Fred reported the following as being in attendance: Jim Atkin, Art Berney, Bill Bunting, Terry Davis, Brent Higginbotham, Allan Johnson, Haven Knight, Doug Mackall, Ben Phipps, and Henry Williams, in some cases joined by wives or significant others. In addition, Sam Egglestonʼs widow, Marjorie, was welcomed by our class.

The reunion apparently went very well. Cocktails and dinner on Friday evening at Westover, a lovely estate in Ivy owned by the University, were enhanced by a visit from Dean Paul Mahoney. Dean Mahoney thanked the class for establishing the Dillard Scholarship Fund, to which Ben Phipps made a generous lead gift of $5,000. Fred arranged for a photographer to record the gathering, and you can see the fine results (and even identify some of your aforementioned classmates) at the Class of 1958 photoset on the site, FLICKR:  www.flickr.com/photos/uvalaw/sets. Finally, Fred proposed a toast to “missing friends” and read our class necrology over the last five years. On Saturday morning most attended the Law Alumni Association meeting to hear something of the doings of the Association and to hear Dean Mahoney, before gathering for lunch at Caplin Pavilion. On Saturday night dinner was held at the Law School, after which some took the time to join the reunion of the Class of 1988 and visit with Dick Salladinʼs daughter, Anne, now a senior counsel at the Office of the General Counsel, U.S. Treasury. Fred wound up his visit to Charlottesville with a nostalgic drive around the area, looking at everything from Ivy to Vinegar Hill, noting that “Charlottesville is substantially changed, still quite handsome, still stately, but not the quiet, slow-moving place we knew when we arrived in the Fall of 1955.”

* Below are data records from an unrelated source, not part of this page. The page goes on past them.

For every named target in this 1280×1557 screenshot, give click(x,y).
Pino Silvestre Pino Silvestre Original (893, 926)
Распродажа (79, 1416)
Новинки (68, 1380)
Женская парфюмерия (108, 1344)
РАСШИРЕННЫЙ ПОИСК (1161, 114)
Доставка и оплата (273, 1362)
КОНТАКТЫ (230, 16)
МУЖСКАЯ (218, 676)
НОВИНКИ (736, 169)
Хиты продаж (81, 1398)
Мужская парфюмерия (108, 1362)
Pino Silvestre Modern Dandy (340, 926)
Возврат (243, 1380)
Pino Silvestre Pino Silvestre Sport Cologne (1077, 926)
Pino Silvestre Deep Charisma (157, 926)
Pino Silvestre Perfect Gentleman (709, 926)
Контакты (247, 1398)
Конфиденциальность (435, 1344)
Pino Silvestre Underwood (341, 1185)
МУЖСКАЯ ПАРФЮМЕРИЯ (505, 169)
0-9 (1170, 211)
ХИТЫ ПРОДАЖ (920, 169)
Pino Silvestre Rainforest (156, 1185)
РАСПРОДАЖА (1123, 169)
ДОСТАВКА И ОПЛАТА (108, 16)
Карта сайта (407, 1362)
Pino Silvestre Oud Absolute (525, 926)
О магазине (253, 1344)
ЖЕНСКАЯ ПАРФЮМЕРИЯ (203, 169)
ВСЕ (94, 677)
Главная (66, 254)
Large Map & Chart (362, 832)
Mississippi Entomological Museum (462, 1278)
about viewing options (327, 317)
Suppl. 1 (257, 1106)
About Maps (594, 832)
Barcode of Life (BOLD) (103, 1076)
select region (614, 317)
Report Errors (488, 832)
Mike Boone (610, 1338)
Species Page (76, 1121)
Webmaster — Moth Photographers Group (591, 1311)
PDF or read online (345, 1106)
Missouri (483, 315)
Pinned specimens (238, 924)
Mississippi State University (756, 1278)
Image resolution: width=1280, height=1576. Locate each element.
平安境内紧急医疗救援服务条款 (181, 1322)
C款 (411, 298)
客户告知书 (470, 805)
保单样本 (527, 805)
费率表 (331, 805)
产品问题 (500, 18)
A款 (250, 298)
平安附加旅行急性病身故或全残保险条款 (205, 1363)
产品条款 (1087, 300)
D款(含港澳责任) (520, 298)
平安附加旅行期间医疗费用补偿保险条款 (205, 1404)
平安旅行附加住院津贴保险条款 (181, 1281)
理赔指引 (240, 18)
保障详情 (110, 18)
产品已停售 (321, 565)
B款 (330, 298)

Alan Diamonstein has completed the maximum permitted eight years of service on the Universityʼs Board of Visitors and comments that he already misses his role on the Board.

A bit of sad news: Mike Gottscho, who for a time shared an apartment in Washington with Chuck Saunders, called to advise me of Chuckʼs death in August. I normally do not report on the passing of classmates in this column, but Chuck was by any standard a luminary of our class, and I think it appropriate to make an exception in Chuck’s case.

Henceforth you will no longer find Michael Kaplan at his palatial co-op in Ft. Lee, N.J., he and Harriet having sold it in favor of moving into a “somewhat smaller rental” on the upper east side of Manhattan.

Erratum Department: In the last issue I reported on reminding Don Devine that he was presumably still our class president. Since then I have talked with John Oram, who extremely gently and diplomatically pointed out that, when we left Charlottesville in 1958, he was the duly elected president, and absent an intervening election probably remains so. Clearly, your scribeʼs memory is failing, whereas his forgettery is running full tilt. My apologies to all for the oversight.

Gordon M. Hobbs retired after 40 years of service as attorney-advisor to the U.S. Army since the mid-1990s. He recently relocated from Virginia to Waxhaw, N.C., near Charlotte, to be close to his youngest daughter, Amy, her husband, a Marine (now inactive), and two granddaughters.

Peter Leisure died on September 17 at the age of 84. He worked in private practice and in the criminal division of the U.S. Attorney’s Office for the Southern District of New York until 1984, when President Ronald Reagan nominated him to the federal bench. He served on the bench for 26 years until retirement in 2010.

He presided over several high-profile cases in his career. In one, an antitrust case brought by the now defunct U.S. Football League against the NFL, the USFL persuaded the jury that the NFL was an illegal monopoly, but only $1 in damages was awarded. In 1993 he presided over a racketeering and drug trial that led to convictions of members of the Gambino family. In another more controversial decision, Judge Leisure ordered release of transcripts of Richard Nixon’s testimony to a grand jury during the 1949 espionage trial of Alger Hiss. He ruled in 1999 that the documents should be made public because of their “inherent and substantial historical importance.”